With enormous amounts of insights for retail and asset management locked up in captured video data, expect it to attract execs’ attention.
Remember the days when looking for something on security camera footage meant having someone sit in front of a screen, eyeballing hours of grainy black-and-white images? Actually, that wasn’t too long ago, and many companies or facilities still have such systems. However, things are changing fast.
IoT data may be piling up, but none at a faster rate than video data streaming in from cameras and visual sensors now seen at every locale and in every enterprise across the planet. Not too long ago, cameras where delivering images on tape that only could be searched and viewed manually, inch by inch. Now. computing power makes such imagery available for viewing and analysis in real time.
This is the focus of the latest news to come out of Dell Technologies’ Edge and IoT Solutions Division, which announced a series of initiatives intended to boost the power of computer vision, enabled by the combination of imaging sensors and machine intelligence.
In doing so, Dell seeks to address the most pressing problem companies are running up against with computer vision — storing and managing massive video data sets. Cameras provide rich information about the physical world, but the deluge of video data creates too much data for humans to cost-effectively monitor for real-time decision making. “Not too long ago, standard-definition cameras were the standard, now today high-definition cameras are the standard, even becoming surpassed by 4k and even 10k cameras,” says Ken Mills, general manager of surveillance and security for Dell. “This transition is causing a dramatic change in the infrastructure required to support this advanced applications, and open up opportunities to integrate with other applications like IoT and analytics.”
Use cases for intelligent computer vision extend across just about every industry, Mills says. “We’re not just seeing this in government implementations, we’re seeing this across higher education, campuses, healthcare, safe cities, stadiums, airports, digital evidence. Every vertical, every customer segment, is dealing with this transition from point solutions in the surveillance to enterprise-class data-ready solutions.”
When analytics and artificial intelligence are applied to video data streams, powerful, actionable insights can be automatically delivered. Events driven by computer vision can be analyzed together with telemetry from machines – including data that imaging sensors cannot provide, such as voltage, current, and pressure.
There are four trends converging that are driving the computer vision market, Mills explains:
- IT transformation: This is the main driver of visual analytics, Mills says. “More cameras, more resolution, more retention, more everything is driving new architecture requirements. Your old system that you had yesterday is not going to work tomorrow.”
- Digital transformation: This is a trend changing business models as well as technologies. Digital transformation “is occurring in a big way around computer vision, AI, and other data management and data integration opportunities.”
- Workforce transformation: This is also happening in a big way. “Not only do you need the right storage platform in the data center, you also need the right endpoint to be able to watch and display and search that video in a real-time fashion, and get to what you want to get to as fast as possible with all that new video. so you no longer can use low-end PC desktops, you have to use high-performing endpoints to be able to watch the video.”

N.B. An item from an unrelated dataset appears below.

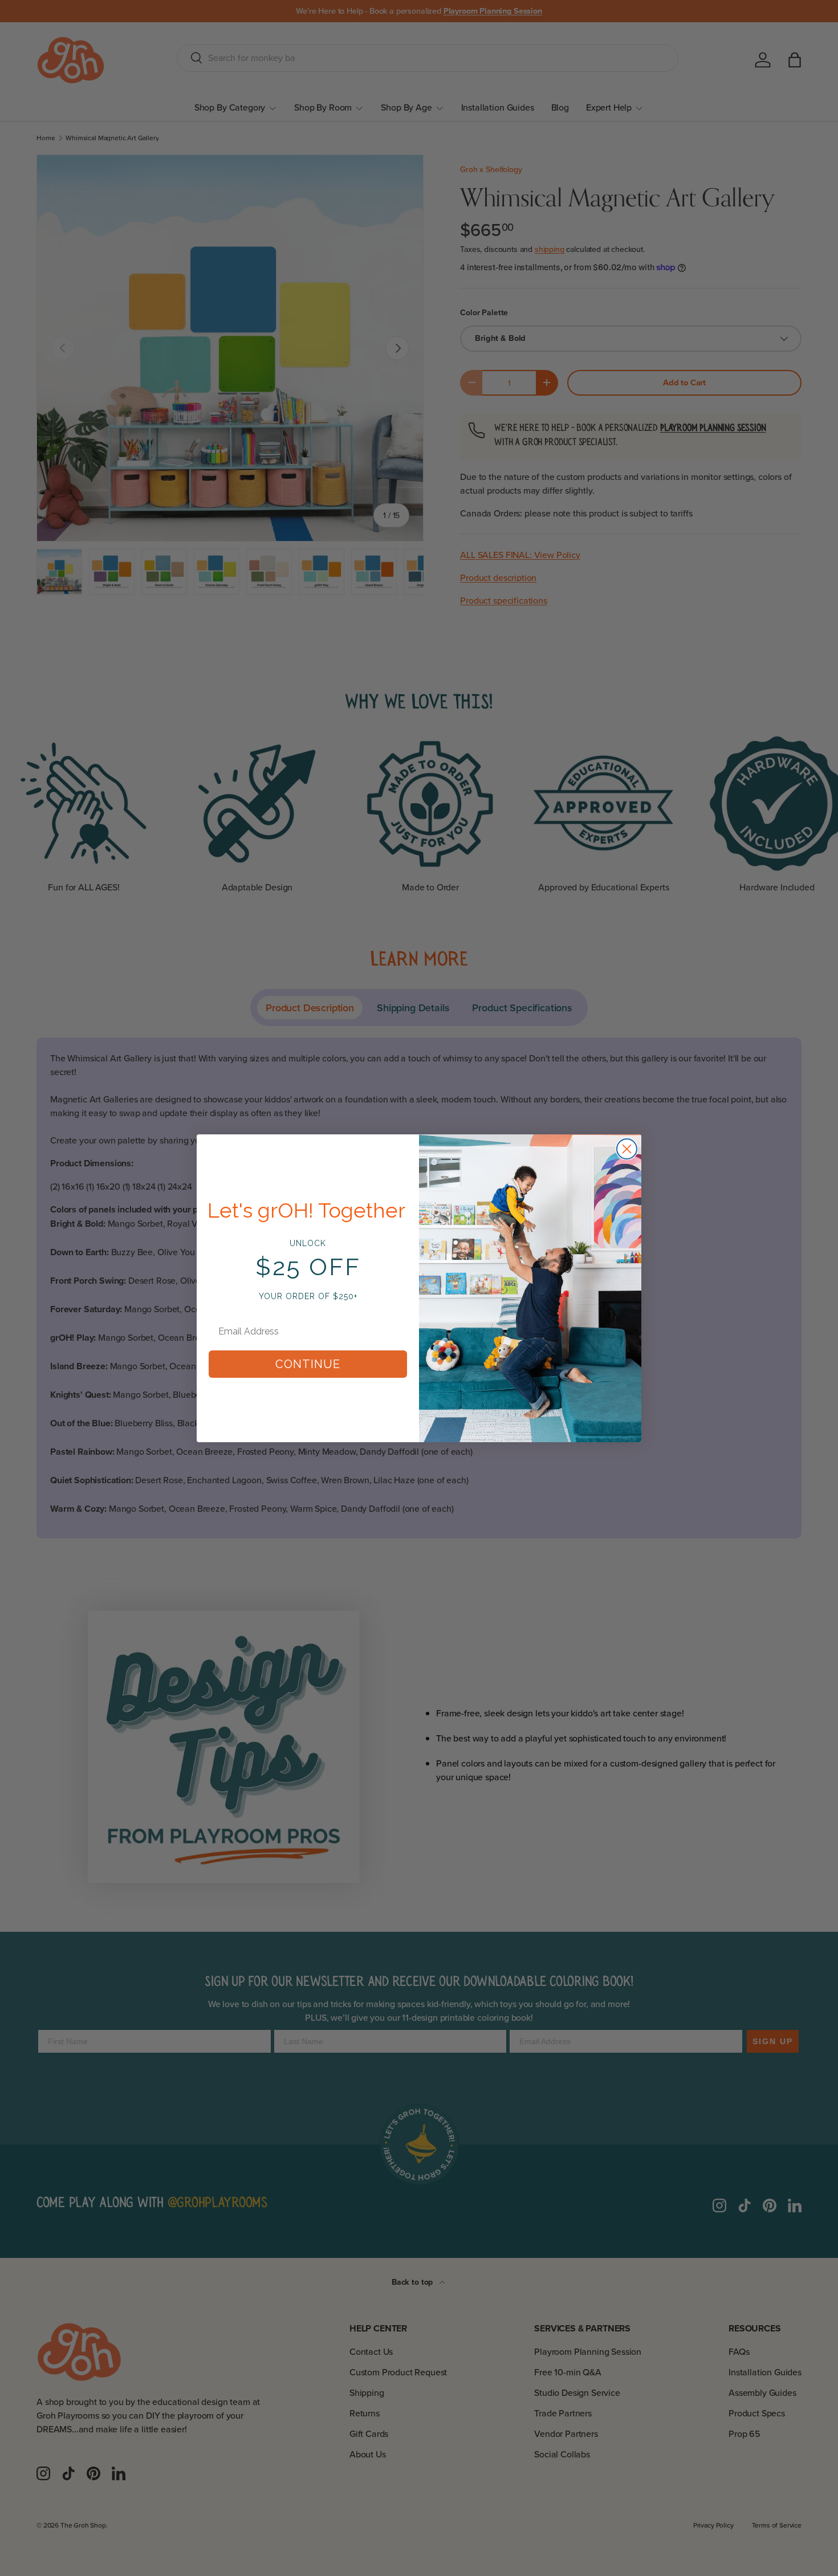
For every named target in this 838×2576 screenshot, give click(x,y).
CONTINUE (307, 1364)
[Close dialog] (627, 1149)
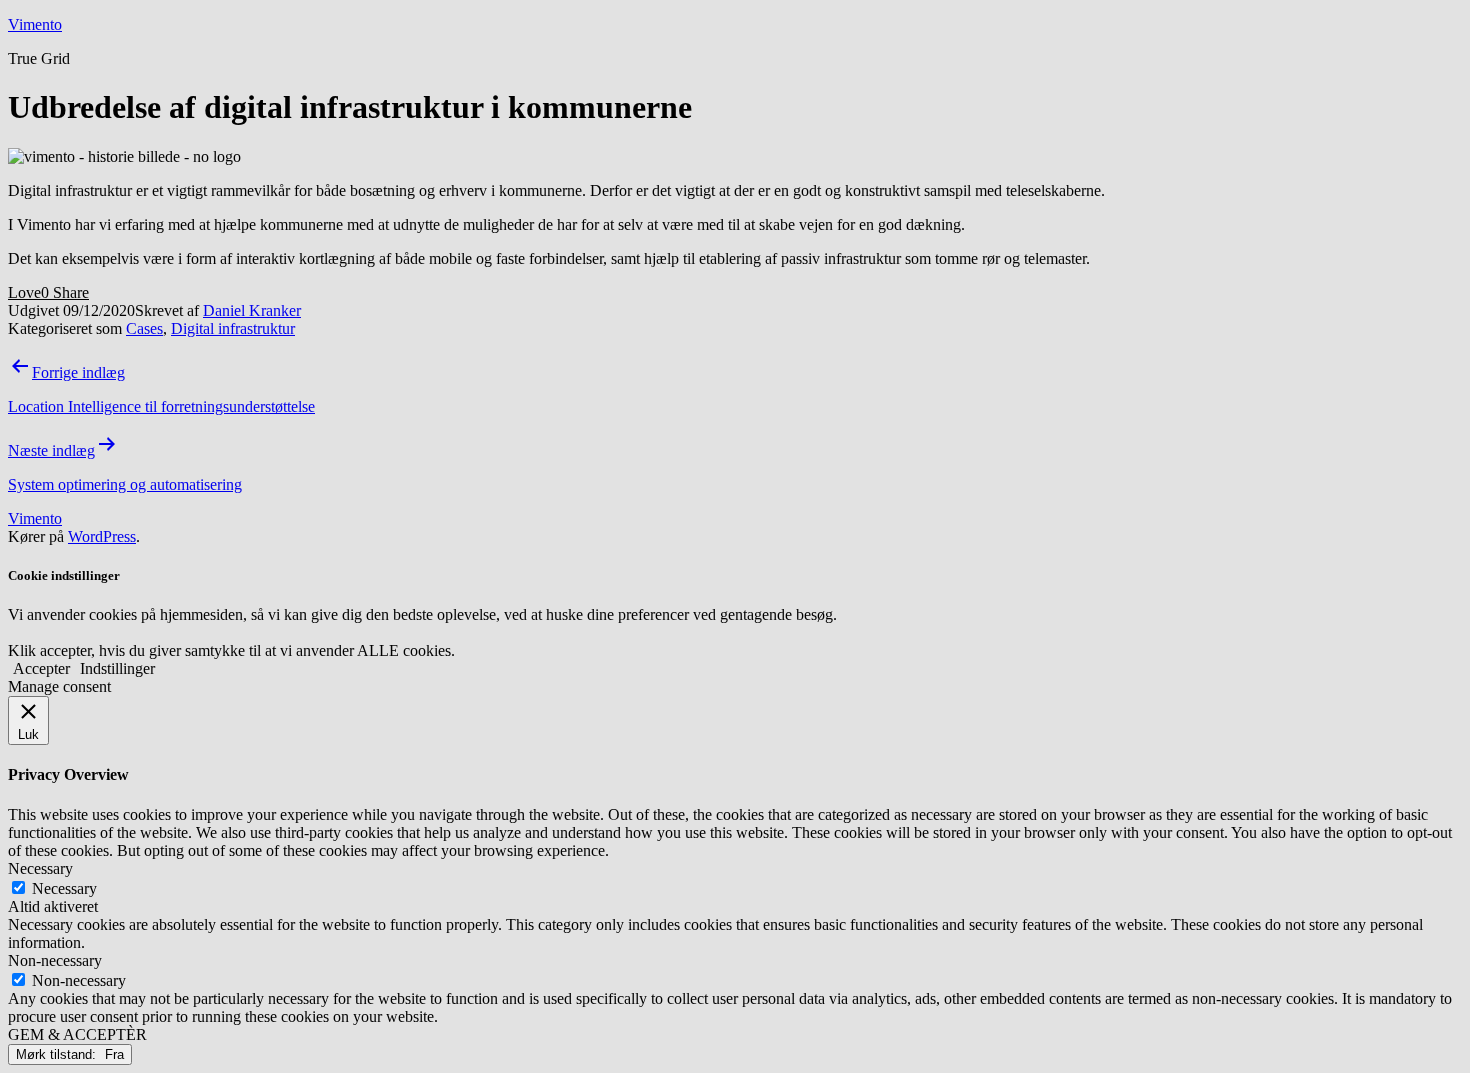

- Security: “Making sure the cameras are protected, from the edge to the core of the cloud, and that not only are we protective the video as it lands on the hard drive, but were protecting the endpoint all the way out to the customers edge of the network with solutions like VMware pulse IoT center.”
Video Data “Top of Mind” for Execs’ IoT Plans
Dell’s solutions include hardware and software engineered to work together to support computer vision and machine intelligence. The newly released Dell Technologies IoT Solution for Surveillance is designed to speed time to realize return on investment. By enabling computer vision with Dell Technologies IoT solutions, customers can more accurately, efficiently and effectively see relevant information pertaining to areas such as public safety, customer experience, and product inventory and quality. Surveillance is the first use case to which Dell Technologies has applied computer vision.
The ability to not just manage, but take advantage of the gigabytes’ and petabytes’ worth of video data now coming in from cameras and video sensors, is top of mind for many executives seeking IoT capabilities, Mills relates.”We asked them what keeps them up at night? And they came back with this transitional camera solution we’re talking about, they came back with this increasing quantity of cameras they’re dealing with, they came back with the increase in storage requirements and overall retention times where a lot of cities, countries, jurisdictions are requiring at least a year of storage, and we have some countries requiring at least three years of storage. We even have several implementations and many more coming that require 20 years and even lifetime storage retention requirements. So there’s a dramatic shift in the amount of storage and compute power required to support these applications.”
Another area of interest is integrating IoT sensors, from biological sensors to ‘panic’ sensors, with surveillance footage, Mills adds. “Over the past couple of years, we’ve seen customers really trying to figure out how to integrate computer vision and AI into their platform. so it’s no longer kind of old video-based analytics, it’s through computer-based data center-class analytics solutions that customers are looking for. Whether its retailers analyzing traffic flows, or safe cities looking for people doing things they shouldn’t be, or facial recognition or some combination of all the above. Customers are looking to not only integrate IoT but take advantage of computer vision and AI.”